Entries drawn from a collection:
· · · · · · ·
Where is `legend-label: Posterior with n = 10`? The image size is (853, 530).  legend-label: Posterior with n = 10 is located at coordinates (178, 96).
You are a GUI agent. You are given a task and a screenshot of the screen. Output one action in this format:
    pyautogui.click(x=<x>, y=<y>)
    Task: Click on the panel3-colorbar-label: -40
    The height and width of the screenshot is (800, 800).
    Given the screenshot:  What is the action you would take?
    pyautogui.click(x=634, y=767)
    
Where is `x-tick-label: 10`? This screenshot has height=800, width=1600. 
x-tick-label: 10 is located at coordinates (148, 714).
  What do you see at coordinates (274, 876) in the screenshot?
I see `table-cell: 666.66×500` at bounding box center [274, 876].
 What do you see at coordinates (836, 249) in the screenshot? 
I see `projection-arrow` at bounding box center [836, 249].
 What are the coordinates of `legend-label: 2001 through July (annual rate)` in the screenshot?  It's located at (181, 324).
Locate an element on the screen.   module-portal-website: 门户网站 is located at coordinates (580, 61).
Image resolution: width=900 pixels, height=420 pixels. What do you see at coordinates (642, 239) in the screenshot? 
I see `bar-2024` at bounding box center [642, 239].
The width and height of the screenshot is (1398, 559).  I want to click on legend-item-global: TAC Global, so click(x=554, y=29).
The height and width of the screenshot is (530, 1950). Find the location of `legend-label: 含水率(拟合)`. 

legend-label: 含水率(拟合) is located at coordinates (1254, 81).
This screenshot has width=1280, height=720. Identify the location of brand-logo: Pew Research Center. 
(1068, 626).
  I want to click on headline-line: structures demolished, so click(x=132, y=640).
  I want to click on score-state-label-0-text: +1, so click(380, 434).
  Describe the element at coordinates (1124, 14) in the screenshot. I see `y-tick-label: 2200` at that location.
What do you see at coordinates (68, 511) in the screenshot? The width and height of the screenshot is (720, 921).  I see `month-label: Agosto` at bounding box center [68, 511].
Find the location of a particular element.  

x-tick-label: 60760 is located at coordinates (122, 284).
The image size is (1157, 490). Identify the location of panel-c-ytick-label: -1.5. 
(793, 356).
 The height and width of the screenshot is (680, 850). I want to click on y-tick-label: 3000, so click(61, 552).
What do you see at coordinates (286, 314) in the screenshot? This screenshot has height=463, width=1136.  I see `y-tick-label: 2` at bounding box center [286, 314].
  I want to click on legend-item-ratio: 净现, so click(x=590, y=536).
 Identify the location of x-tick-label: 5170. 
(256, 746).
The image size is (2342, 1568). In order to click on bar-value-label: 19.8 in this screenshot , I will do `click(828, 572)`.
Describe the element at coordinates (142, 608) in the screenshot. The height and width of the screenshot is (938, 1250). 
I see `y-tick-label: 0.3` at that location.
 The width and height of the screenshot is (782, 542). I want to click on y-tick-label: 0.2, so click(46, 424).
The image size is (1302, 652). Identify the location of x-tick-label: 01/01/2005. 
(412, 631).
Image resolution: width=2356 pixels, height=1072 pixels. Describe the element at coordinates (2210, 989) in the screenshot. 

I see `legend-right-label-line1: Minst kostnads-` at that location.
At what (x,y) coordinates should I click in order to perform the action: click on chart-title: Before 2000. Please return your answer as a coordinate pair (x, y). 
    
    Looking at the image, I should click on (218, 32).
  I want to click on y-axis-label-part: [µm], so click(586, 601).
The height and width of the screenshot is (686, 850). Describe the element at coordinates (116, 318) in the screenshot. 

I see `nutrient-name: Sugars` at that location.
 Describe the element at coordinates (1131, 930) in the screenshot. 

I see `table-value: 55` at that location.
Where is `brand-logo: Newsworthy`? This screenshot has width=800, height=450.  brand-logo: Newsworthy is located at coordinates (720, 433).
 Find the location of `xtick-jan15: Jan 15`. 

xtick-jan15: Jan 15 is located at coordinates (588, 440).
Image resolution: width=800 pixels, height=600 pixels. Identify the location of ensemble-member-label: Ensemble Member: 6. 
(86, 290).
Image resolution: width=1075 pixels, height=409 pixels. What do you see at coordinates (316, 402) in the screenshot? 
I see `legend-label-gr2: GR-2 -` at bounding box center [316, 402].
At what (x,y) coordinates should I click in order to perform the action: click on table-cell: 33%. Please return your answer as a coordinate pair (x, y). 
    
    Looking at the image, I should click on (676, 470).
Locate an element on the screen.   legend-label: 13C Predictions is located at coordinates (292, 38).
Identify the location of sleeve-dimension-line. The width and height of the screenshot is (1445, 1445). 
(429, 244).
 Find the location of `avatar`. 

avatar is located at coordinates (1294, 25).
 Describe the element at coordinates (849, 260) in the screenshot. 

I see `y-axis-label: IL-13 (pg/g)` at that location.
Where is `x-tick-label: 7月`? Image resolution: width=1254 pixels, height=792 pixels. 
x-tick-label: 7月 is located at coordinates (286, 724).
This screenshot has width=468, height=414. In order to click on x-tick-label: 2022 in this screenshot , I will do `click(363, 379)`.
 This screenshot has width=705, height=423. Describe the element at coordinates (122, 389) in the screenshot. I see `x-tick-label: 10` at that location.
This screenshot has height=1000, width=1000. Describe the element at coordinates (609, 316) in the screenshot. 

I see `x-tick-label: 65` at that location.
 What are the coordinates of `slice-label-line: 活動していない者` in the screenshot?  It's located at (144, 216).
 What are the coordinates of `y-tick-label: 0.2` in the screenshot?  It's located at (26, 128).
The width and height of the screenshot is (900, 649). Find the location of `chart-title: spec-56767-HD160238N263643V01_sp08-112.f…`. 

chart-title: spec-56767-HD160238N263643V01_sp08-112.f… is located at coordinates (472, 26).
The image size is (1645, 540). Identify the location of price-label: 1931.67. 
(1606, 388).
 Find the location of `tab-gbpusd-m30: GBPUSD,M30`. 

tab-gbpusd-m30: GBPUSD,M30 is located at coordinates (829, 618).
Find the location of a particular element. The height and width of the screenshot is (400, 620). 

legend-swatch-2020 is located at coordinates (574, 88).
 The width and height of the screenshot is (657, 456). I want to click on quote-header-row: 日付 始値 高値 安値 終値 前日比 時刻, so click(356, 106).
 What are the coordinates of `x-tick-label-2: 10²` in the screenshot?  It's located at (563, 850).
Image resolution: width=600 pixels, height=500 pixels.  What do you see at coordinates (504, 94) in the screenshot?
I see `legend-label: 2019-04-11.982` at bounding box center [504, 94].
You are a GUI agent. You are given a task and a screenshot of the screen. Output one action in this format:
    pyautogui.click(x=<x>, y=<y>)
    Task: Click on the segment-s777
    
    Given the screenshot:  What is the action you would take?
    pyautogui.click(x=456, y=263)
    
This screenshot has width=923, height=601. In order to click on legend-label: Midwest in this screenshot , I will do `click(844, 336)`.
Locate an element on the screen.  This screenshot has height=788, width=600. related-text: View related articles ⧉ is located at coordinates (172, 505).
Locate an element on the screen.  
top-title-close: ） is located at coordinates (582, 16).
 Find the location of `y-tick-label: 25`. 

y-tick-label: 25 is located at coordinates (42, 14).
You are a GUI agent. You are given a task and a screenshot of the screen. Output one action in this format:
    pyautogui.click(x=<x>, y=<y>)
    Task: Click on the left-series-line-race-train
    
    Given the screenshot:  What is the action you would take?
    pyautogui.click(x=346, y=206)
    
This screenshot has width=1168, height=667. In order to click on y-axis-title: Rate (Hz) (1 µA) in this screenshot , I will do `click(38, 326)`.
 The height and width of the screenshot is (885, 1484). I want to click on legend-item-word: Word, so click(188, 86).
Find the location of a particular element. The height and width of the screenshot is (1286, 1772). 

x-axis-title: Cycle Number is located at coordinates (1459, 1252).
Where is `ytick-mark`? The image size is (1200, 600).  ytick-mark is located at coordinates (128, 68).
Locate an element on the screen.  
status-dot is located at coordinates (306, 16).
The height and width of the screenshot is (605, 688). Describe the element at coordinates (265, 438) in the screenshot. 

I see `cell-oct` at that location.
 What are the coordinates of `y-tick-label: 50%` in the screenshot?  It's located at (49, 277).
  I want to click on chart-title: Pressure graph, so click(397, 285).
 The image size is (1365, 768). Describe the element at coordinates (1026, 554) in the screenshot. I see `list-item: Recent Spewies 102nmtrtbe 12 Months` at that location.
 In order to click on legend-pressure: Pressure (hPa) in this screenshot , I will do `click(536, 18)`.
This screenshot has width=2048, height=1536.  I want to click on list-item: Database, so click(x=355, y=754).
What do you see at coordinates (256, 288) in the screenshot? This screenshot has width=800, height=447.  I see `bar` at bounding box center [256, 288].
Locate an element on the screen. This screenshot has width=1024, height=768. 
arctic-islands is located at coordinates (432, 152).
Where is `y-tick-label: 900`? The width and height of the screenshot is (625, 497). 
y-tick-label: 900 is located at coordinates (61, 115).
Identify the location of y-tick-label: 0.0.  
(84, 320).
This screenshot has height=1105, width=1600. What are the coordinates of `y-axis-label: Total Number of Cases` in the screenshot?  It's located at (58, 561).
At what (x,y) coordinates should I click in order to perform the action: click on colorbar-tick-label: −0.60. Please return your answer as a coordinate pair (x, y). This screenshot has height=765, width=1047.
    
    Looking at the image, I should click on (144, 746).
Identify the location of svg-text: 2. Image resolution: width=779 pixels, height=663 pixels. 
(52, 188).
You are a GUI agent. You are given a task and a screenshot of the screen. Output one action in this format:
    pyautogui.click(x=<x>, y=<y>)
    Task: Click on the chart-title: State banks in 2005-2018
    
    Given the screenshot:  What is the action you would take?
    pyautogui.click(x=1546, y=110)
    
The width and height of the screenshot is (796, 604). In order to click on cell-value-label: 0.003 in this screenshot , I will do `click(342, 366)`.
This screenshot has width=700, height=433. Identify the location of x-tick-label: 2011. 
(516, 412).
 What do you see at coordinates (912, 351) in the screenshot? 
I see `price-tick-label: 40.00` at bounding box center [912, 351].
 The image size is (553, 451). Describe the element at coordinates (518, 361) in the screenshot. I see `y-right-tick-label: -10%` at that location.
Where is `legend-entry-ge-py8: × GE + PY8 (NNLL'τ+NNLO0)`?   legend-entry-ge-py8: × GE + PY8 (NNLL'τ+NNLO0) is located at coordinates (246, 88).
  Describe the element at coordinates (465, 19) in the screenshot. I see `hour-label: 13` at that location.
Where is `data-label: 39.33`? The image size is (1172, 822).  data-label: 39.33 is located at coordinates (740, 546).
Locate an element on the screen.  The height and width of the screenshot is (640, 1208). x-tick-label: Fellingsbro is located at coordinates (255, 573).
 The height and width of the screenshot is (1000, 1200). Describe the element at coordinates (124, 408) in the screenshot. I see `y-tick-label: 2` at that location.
· · · · · · ·
[YOUR TASK]:
Collect every line of the listing above that contains the word "Number", and copy each one. Match case exactly.

[SOLUTION TO THIS PROBLEM]:
x-axis-title: Cycle Number is located at coordinates (1459, 1252).
This screenshot has height=1105, width=1600. What are the coordinates of `y-axis-label: Total Number of Cases` in the screenshot?  It's located at (58, 561).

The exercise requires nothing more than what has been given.